Les Chroniques de l'Imaginaire

La forêt des araignées tristes - Heine, Colin

Bastien tombe. Homme sans poids dont la vie n'importe guère qu'à Agathe, sa vieille gouvernante, et dont l'encyclopédie envisagée, de ratages en faux départs, ne verra sans doute jamais le jour, il n'a pas commencé de tomber avec cette nacelle expérimentale. La courroie qui lui reste dans la main quand il essaie de s'y raccrocher va pourtant le lancer sur une autre trajectoire.

Ernest Gulliver savait bien que la présence de Hargne dans son expédition lui vaudrait trop d'ennuis pour ce qu'elle lui rapporterait, mais il ne supporte pas d'avoir perdu des hommes par sa faute. Quand, à son retour après une mission dangereuse dans les Vaineterres, il apprend la mésaventure de son ami Bastien, le naturaliste à qui il a apporté la griffe de la monstrueuse araignée qui a failli le tuer, il consent volontiers à rechercher l'inventeur de la nacelle fatale. Sans savoir que cela va le remettre en présence de sa Némésis.

Entre post-apo et steampunk, entre SF et fantasy, ce roman onirique, bien écrit, lent, mais où l'action ne cesse guère, est tout à fait fascinant. Il y a plusieurs niveaux de lecture, même si le premier, qui chercherait à le prendre comme un roman policier, ou d'aventures, est sans doute forcément frustrant, du fait que son personnage principal, Bastien, est littéralement un anti-héros, si on considère que le héros est forcément actif, et aux commandes de sa vie.

Mais il y a la description d'un monde à la fois très semblable au nôtre, et très différent, une reconstitution de la fin de notre XIXe, début du XXe siècle, y compris dans les conflits sociaux et le style d'écriture, avec les personnages qui y correspondent. C'est crédible, bien fait, agréable à lire.
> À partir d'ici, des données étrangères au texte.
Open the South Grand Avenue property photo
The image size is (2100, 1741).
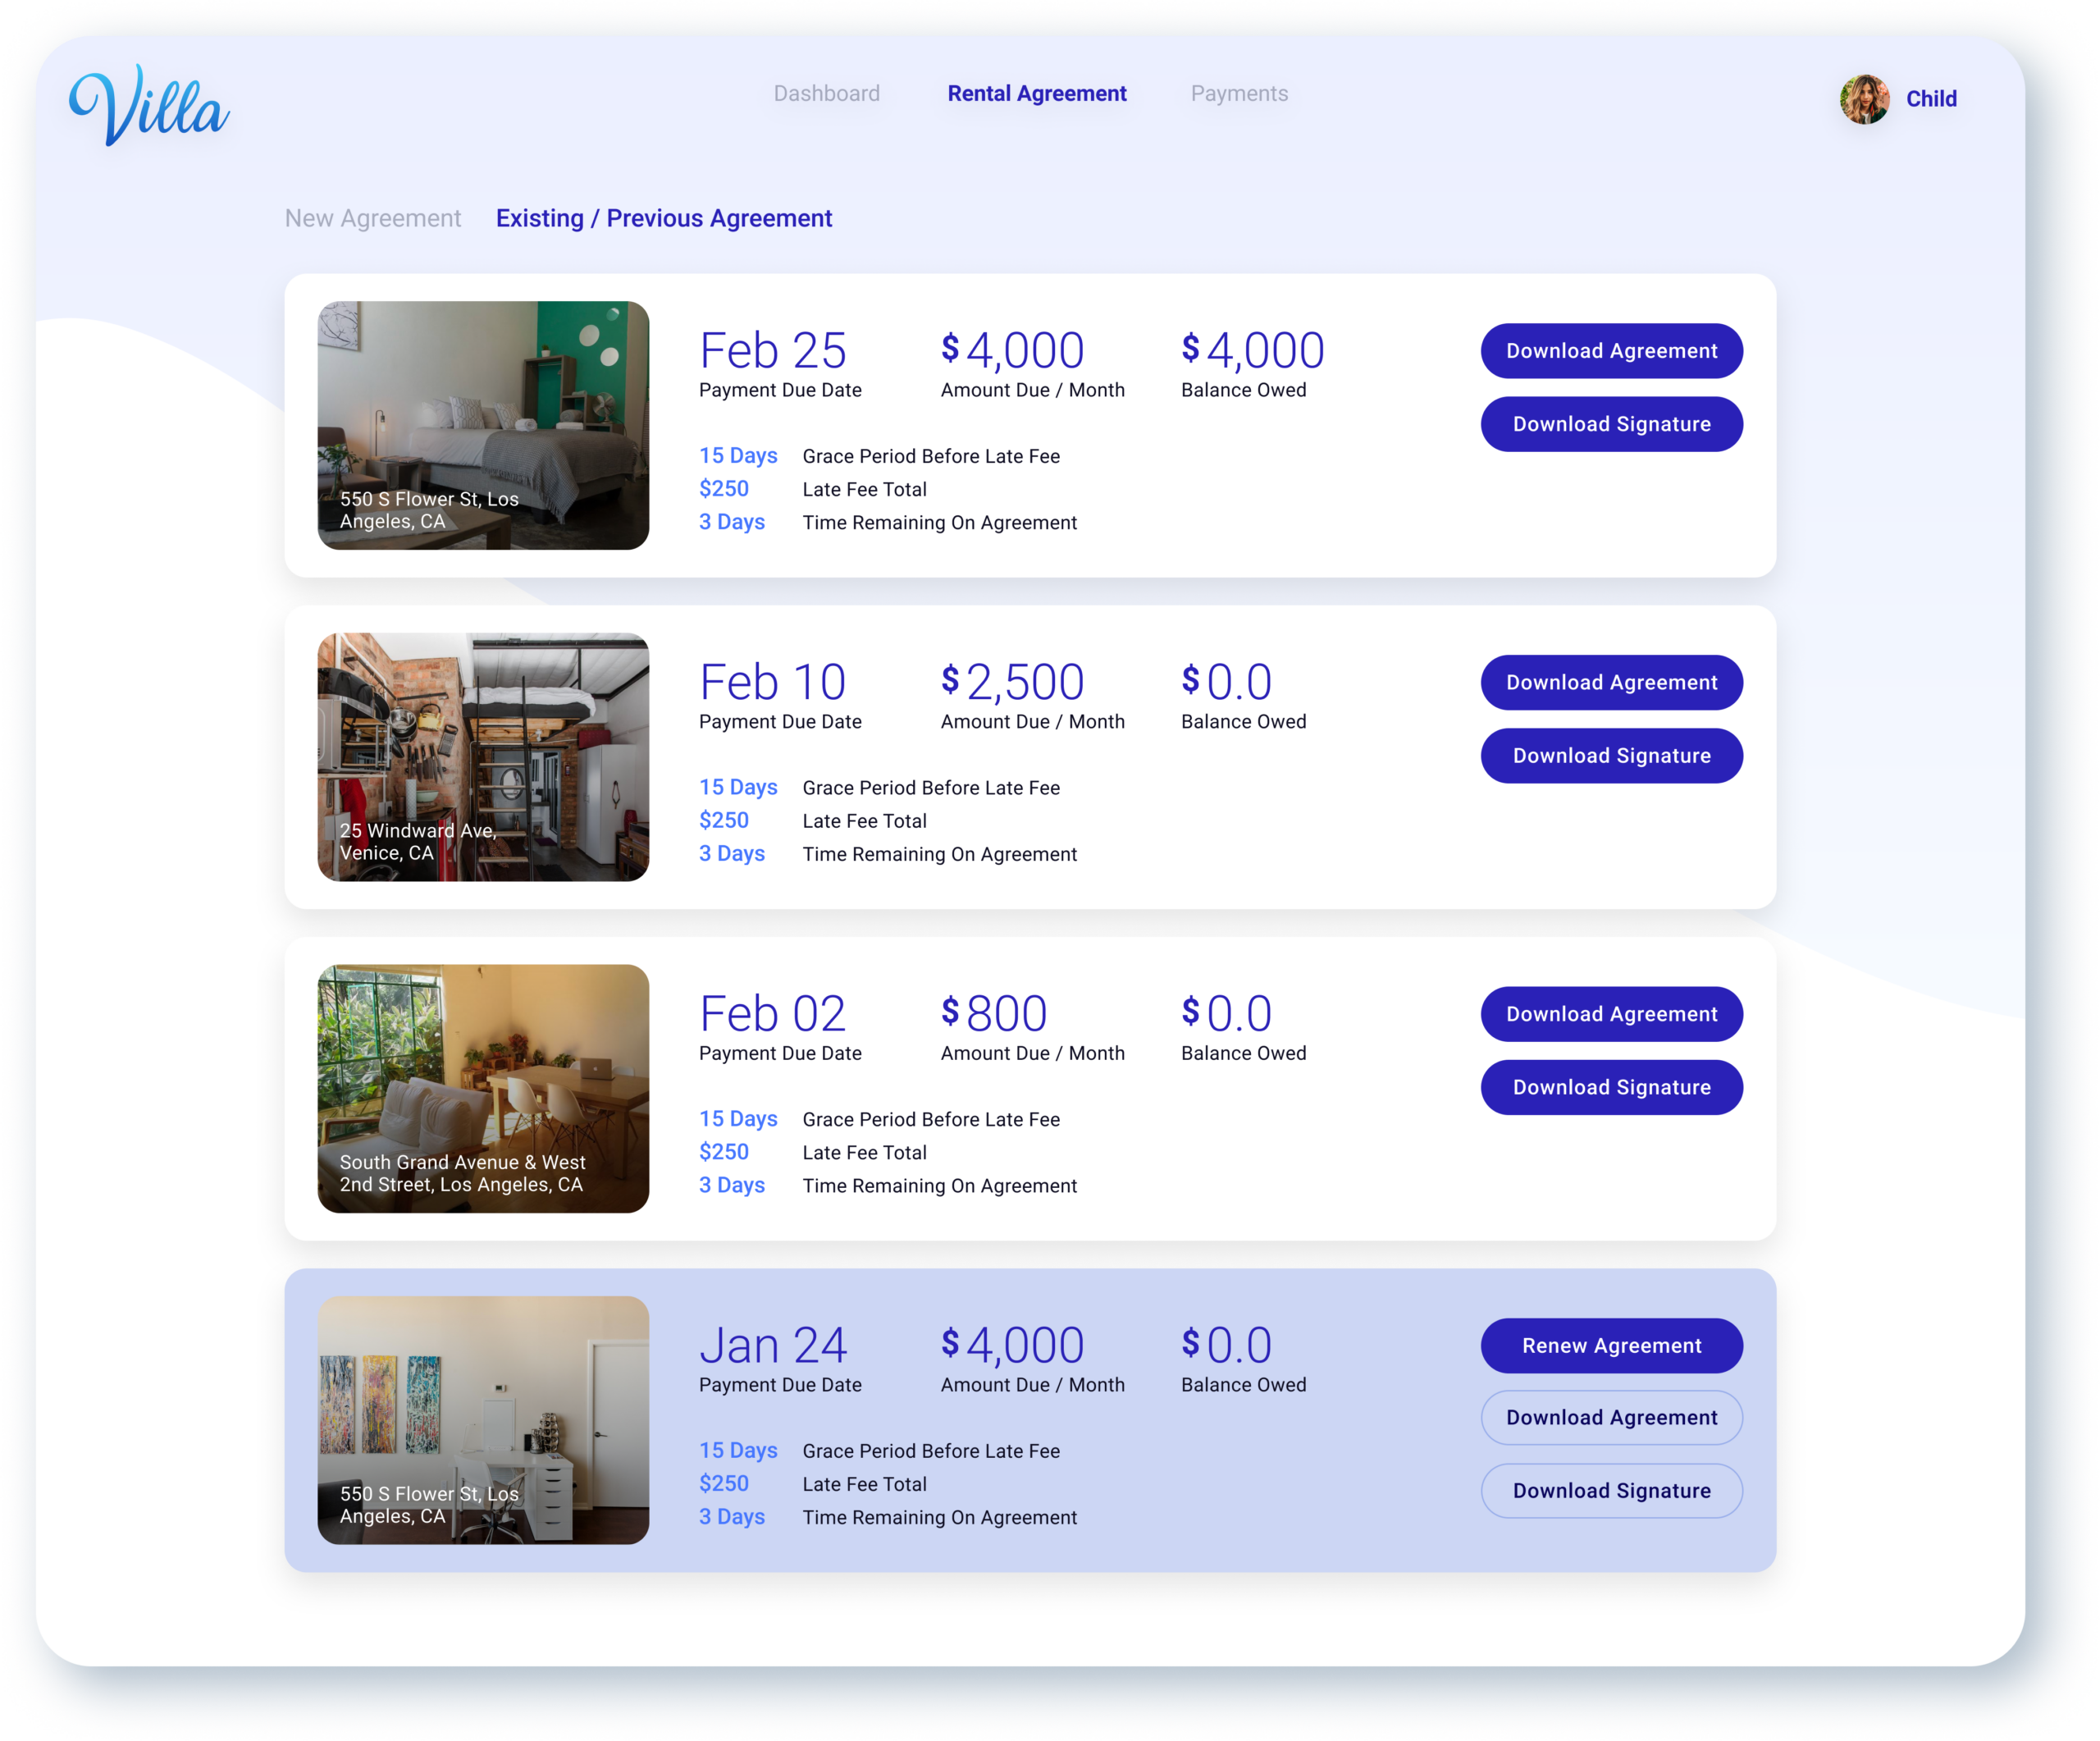click(x=483, y=1087)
Ensuite, il peut être lu comme une réflexion sur le contrôle, sur la mesure de contrôle que nous exerçons, ou non, sur nos vies, et sur la mort, qui nous attend tous et qui est l'ultime perte de contrôle. Dans cette optique, on peut voir Bastien à un bout de l'échelle et Gerfon à un autre, avec le reste des personnages répartis entre eux. Ce niveau de lecture rappellera à ceux qui l'auraient oublié que la SF est l'un des refuges modernes du roman philosophique et pourra évoquer, de loin, Shepard ou Curval.

Enfin, il y a la richesse de l'univers de l'auteur. Au-delà des clins d’œil (nommer un explorateur "Gulliver", je vous demande un peu !) et des références à notre passé, il y a une inventivité jusque dans les détails concrets qui est vraiment réjouissante. Tout sonne vrai, crédible, et l'on ne saurait si l'on doit plaindre ou envier l'auteur d'héberger en lui toutes ces créatures.

C'est d'autant plus impressionnant qu'il s'agit d'un premier roman. Certes, il y a quelques maladresses : le personnage d'Angela, quoiqu'intéressant en soi, arrive à mon avis de façon un peu artificielle, et n'est pas d'une grande utilité à l'intrigue ; sur le plan formel, il reste çà et là quelques doubles négations, et quelques passé simple là où on attendrait un imparfait du subjonctif, mais hélas ce genre de choses n'est pas réservé aux auteurs débutants, de nos jours. Par ailleurs, mais ceci est à mon sens un point aussi positif qu'un inconvénient, on ne sait rien à la fin de la nature du lien entre les araignées (et pourquoi "tristes" ? Certes, cela fait un superbe titre, mais il reste inexpliqué) et Bastien. Un lecteur qui aime voir raccrochés tous les fils d'une intrigue à la dernière page pourra en être frustré.

Ce qui est sûr, c'est que ce roman est à mon avis superbement original, et que je vais guetter tout ce qui paraîtra d'autre sous le nom de son auteur.